What you will do
1/ Reproduce the passage on stateless storage word for word, from "Containers also buy" up to and including "of the network.".
2/ In the passage on stateless storage, what ultimately limits scalability in a shared nothing cluster?

Passage

Containers also buy you statelessness. What we built is a distributed systems architecture where there is absolutely no state within the controller code of our system. So every single CPU has some sort of Docker image running in it. Every Docker image has a global view to all of the state across the network on the NVMe fabric that we build on. Once you get there, that means that no two containers need to talk to each other at all, because they’re not coordinating any operation that’s happening within them. All of the data is being essentially journaled and articulated down in XPoint on the other side of the network.

Once you have stateless distributed storage systems, you can get to linear scalability. That’s one of the reasons that some of the larger customers in the space like our product, because every time you add a CPU, it becomes a linear unit of performance scale. Take any shared nothing cluster in the marketplace today, where the CPU owns some of the state of the file system, and every time there’s an update to one device within that machine, that update has to be propagated or broadcast out onto the network to all of the other machines. That creates cross talk that ultimately limits scalability.

Given records

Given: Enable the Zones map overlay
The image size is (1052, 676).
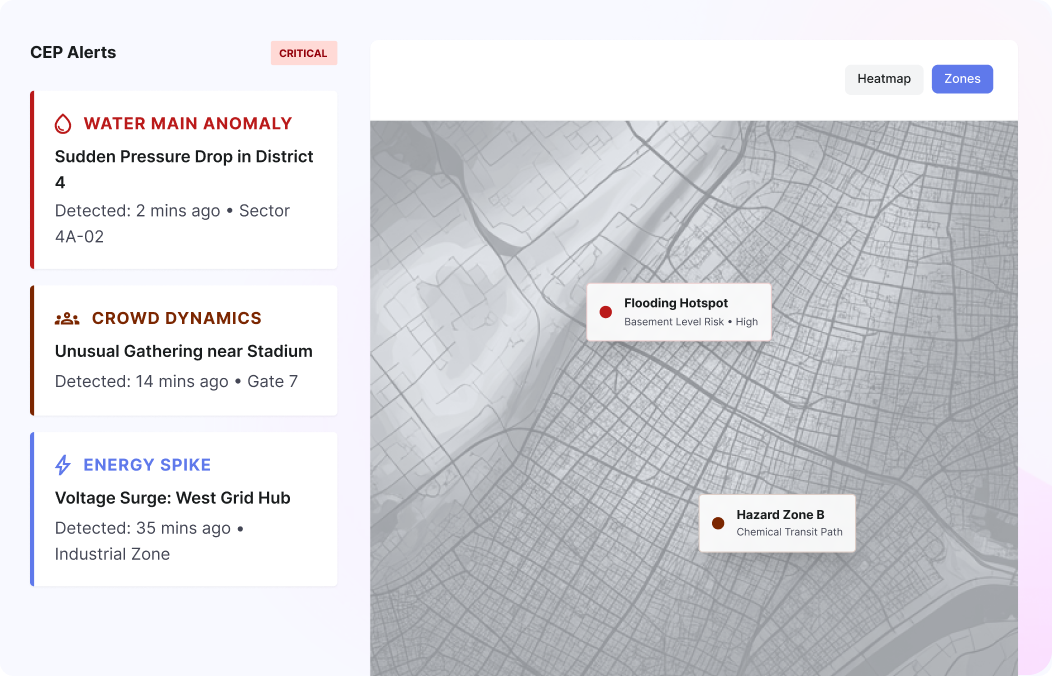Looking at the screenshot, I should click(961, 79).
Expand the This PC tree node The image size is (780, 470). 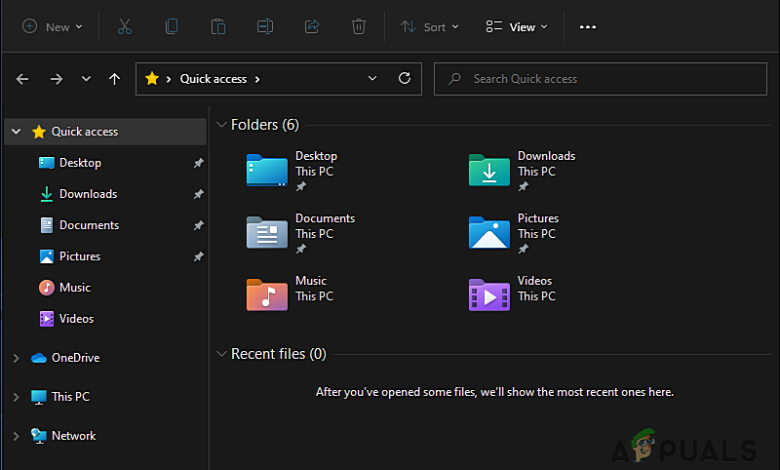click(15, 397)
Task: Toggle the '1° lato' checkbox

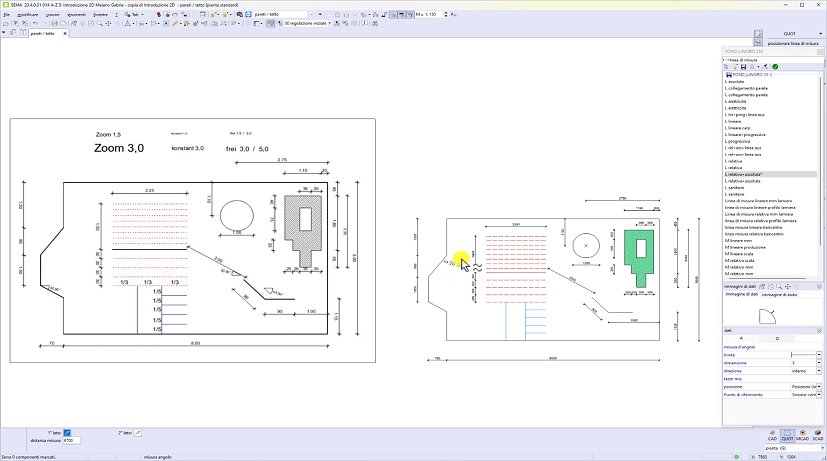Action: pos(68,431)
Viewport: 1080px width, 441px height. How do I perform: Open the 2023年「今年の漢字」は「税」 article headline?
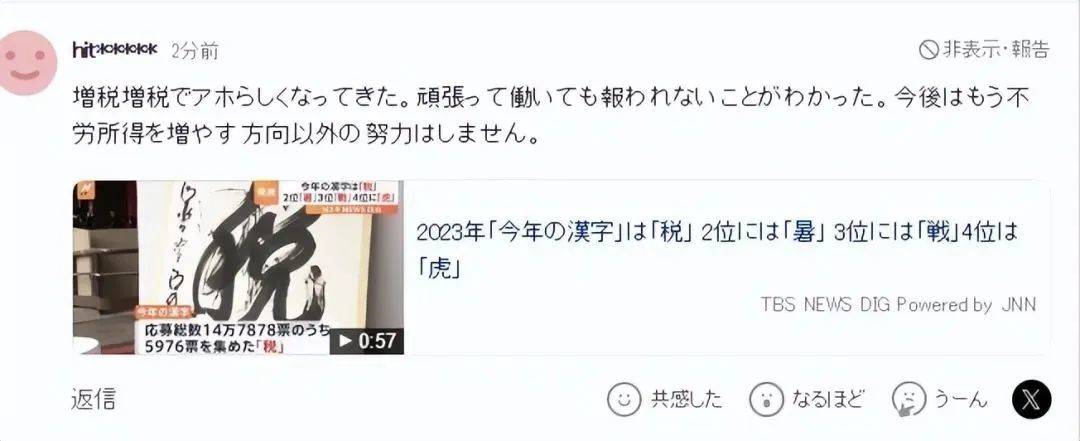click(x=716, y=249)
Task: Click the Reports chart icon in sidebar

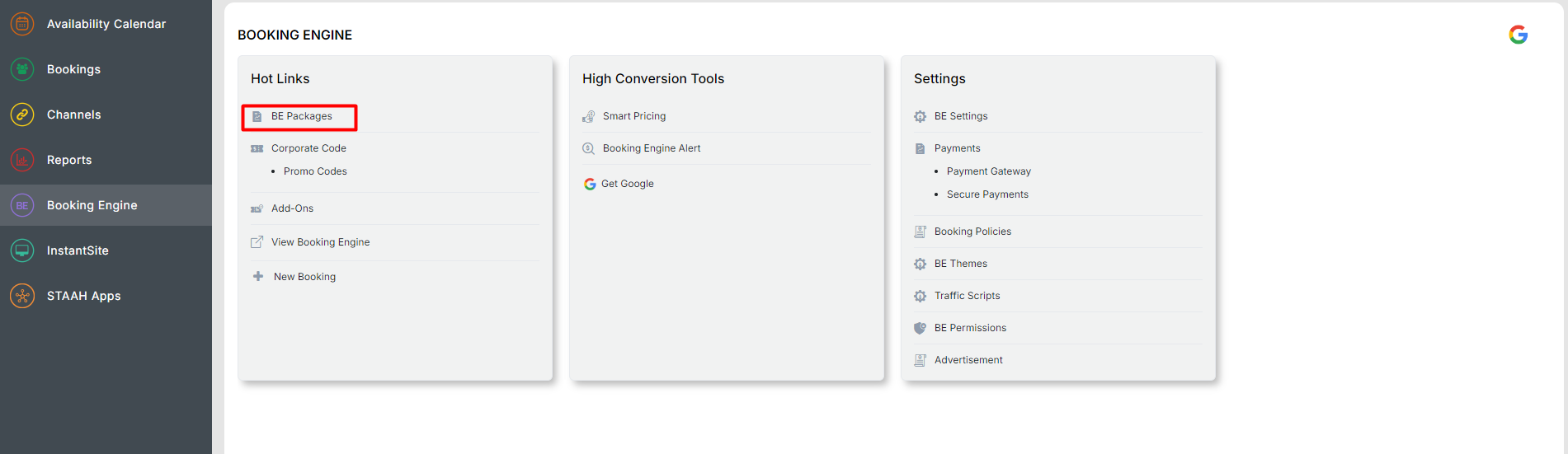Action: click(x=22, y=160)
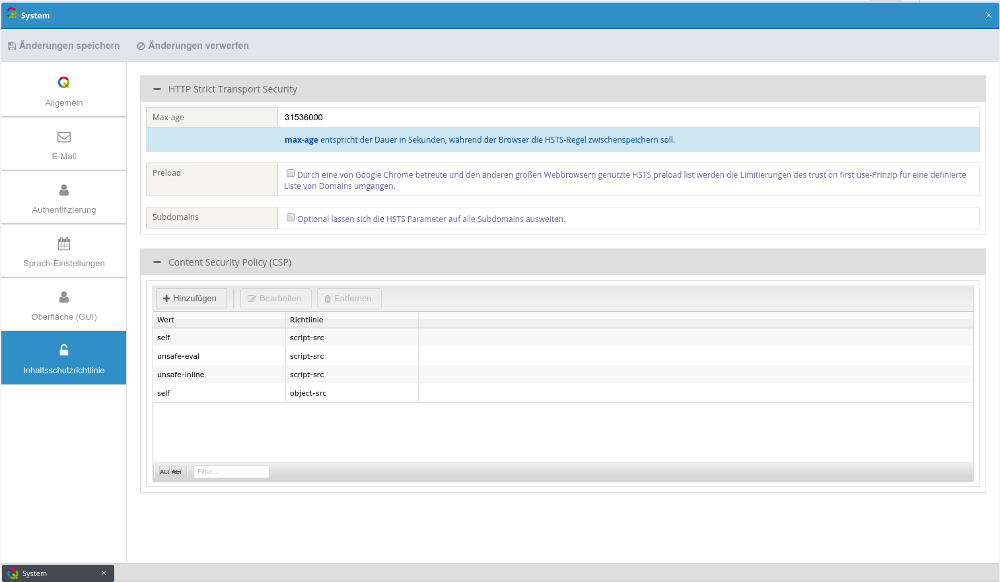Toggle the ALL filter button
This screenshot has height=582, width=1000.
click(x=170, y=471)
* * *
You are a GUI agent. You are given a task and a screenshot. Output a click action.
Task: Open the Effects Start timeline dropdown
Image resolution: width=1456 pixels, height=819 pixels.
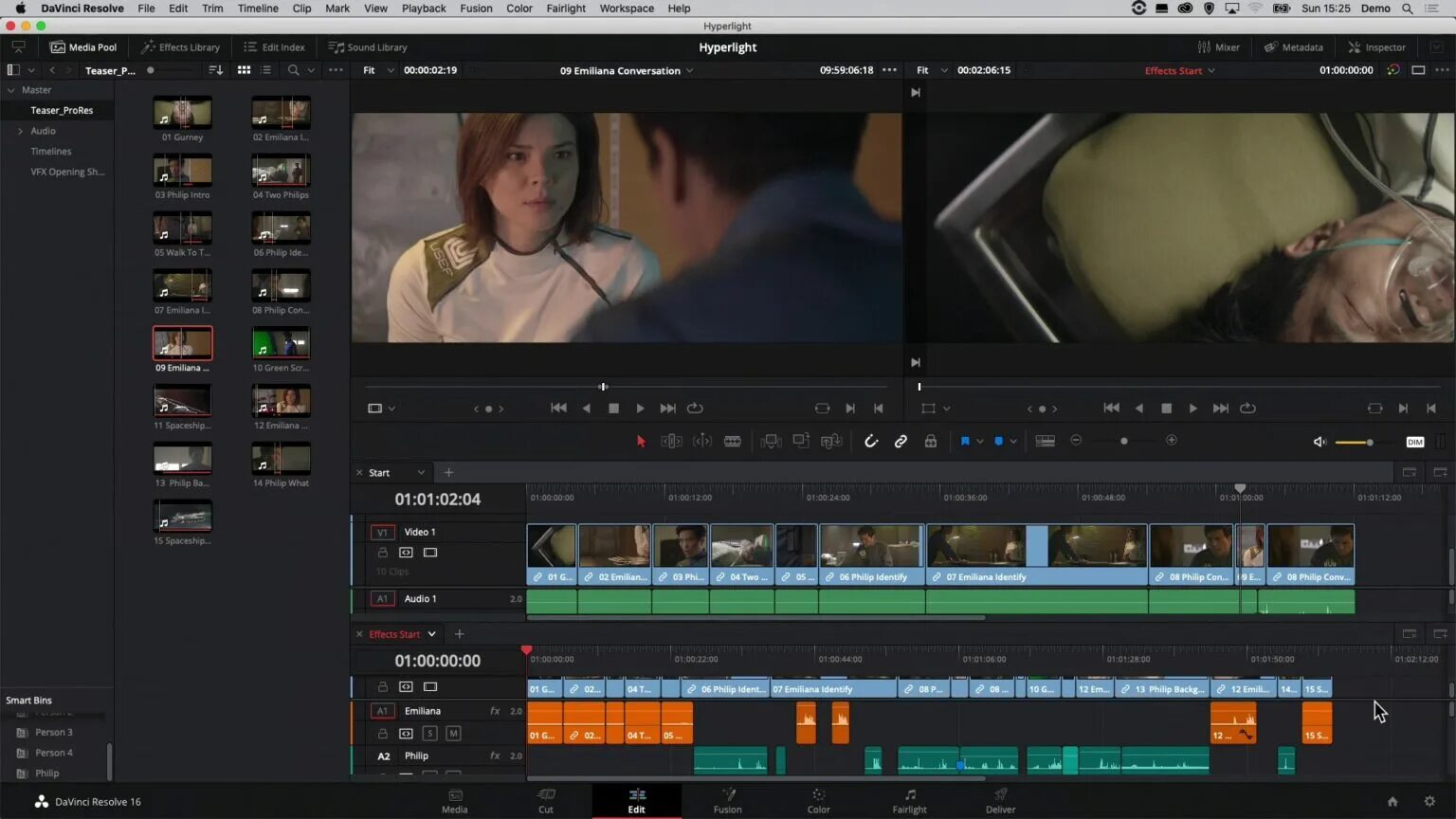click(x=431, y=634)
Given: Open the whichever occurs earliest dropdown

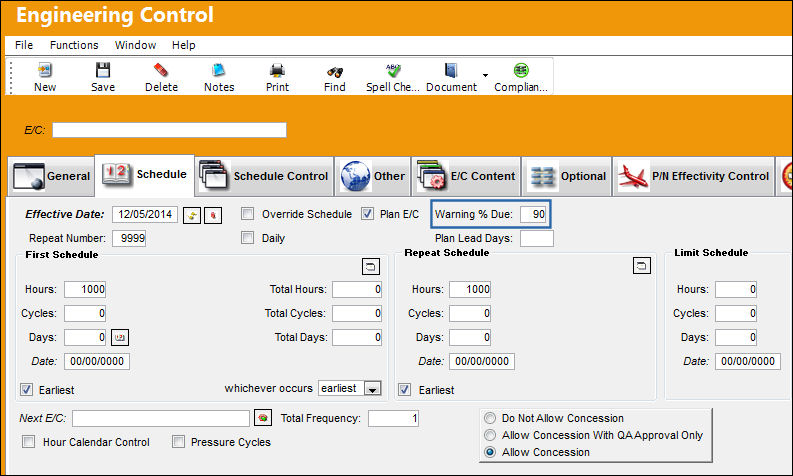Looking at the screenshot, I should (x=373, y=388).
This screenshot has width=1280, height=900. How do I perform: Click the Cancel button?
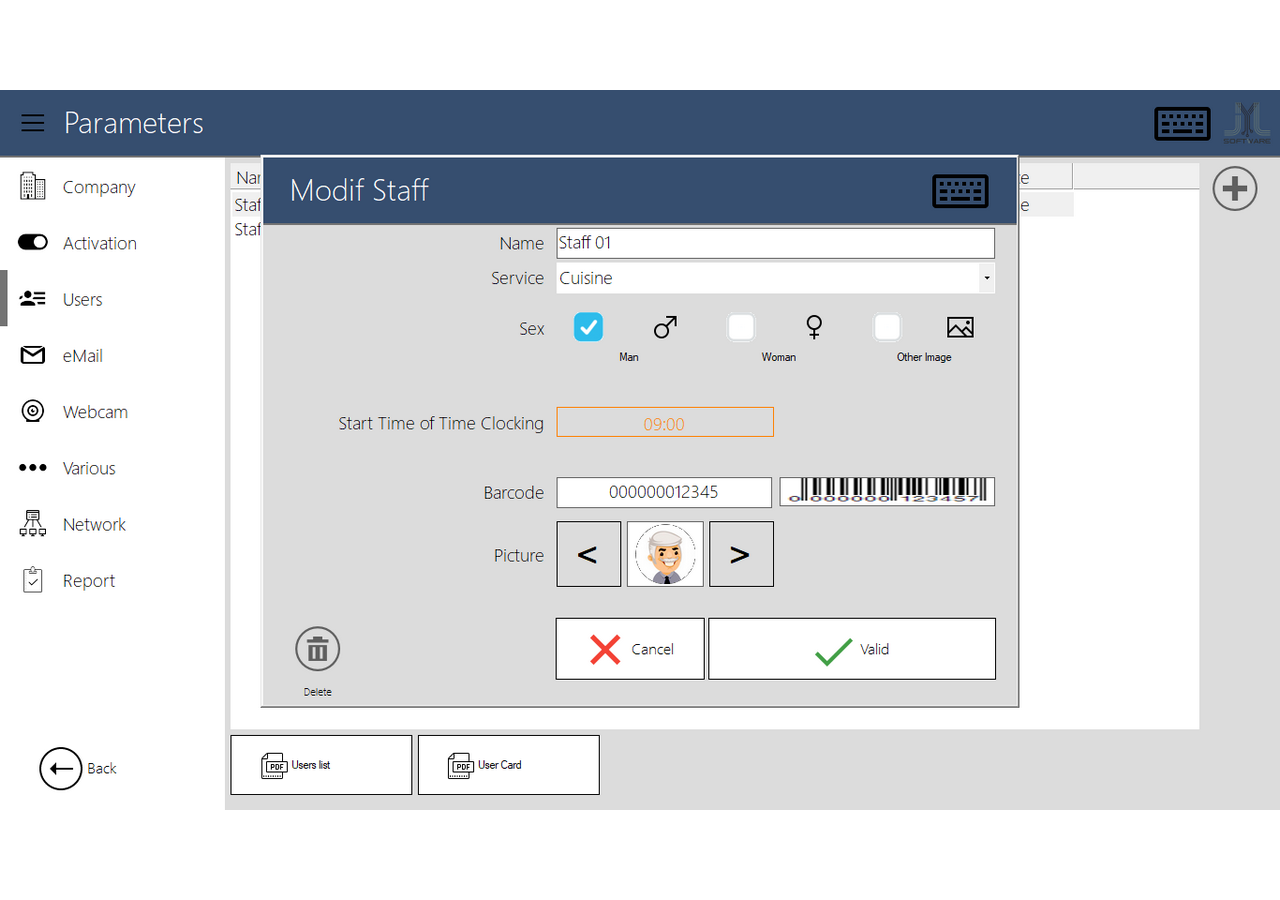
* * *
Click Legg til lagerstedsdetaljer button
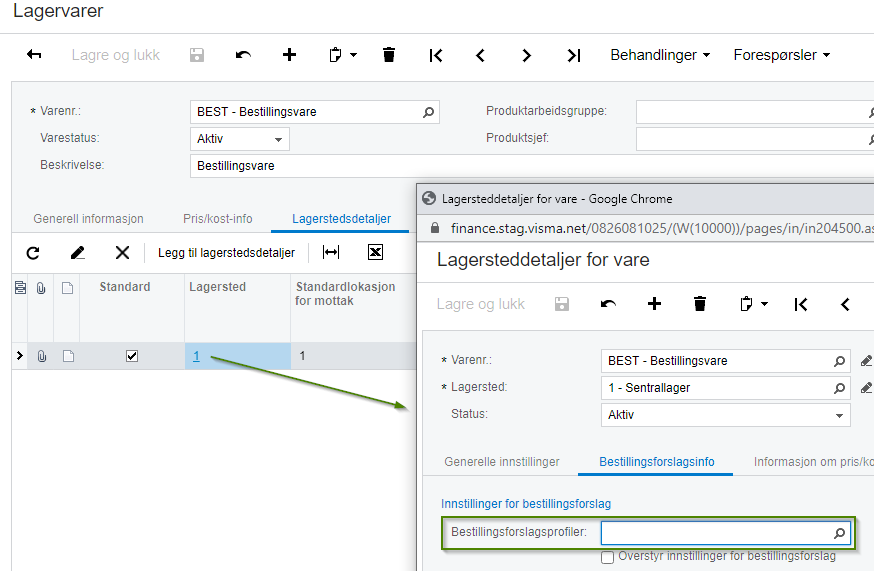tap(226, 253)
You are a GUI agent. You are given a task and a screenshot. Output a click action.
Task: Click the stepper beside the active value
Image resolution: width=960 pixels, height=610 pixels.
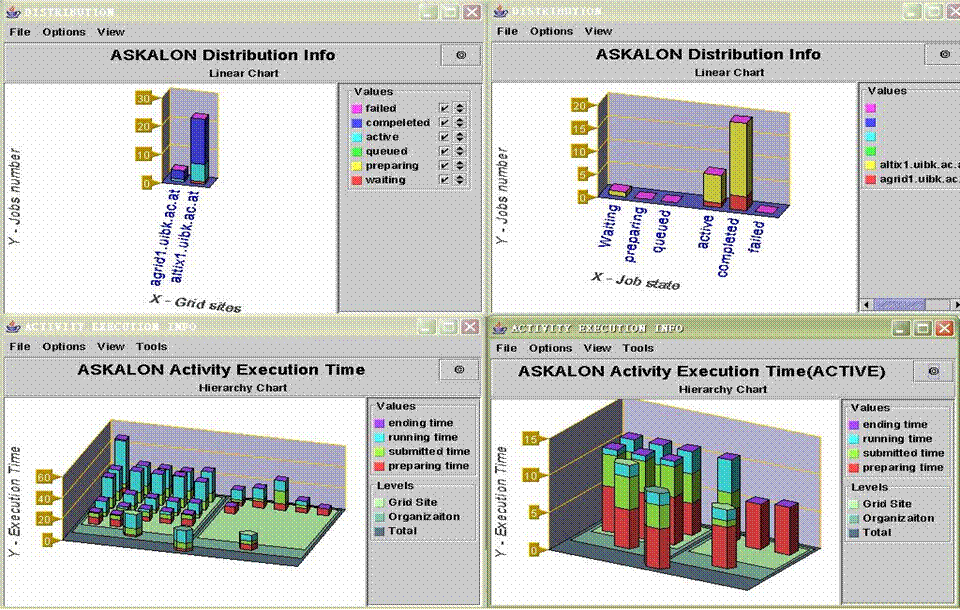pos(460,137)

Solution list
1/
Containers also buy you statelessness. What we built is a distributed systems architecture where there is absolutely no state within the controller code of our system. So every single CPU has some sort of Docker image running in it. Every Docker image has a global view to all of the state across the network on the NVMe fabric that we build on. Once you get there, that means that no two containers need to talk to each other at all, because they’re not coordinating any operation that’s happening within them. All of the data is being essentially journaled and articulated down in XPoint on the other side of the network.

2/ Cross talk, created when every update to one device must be propagated or broadcast over the network to all of the other machines.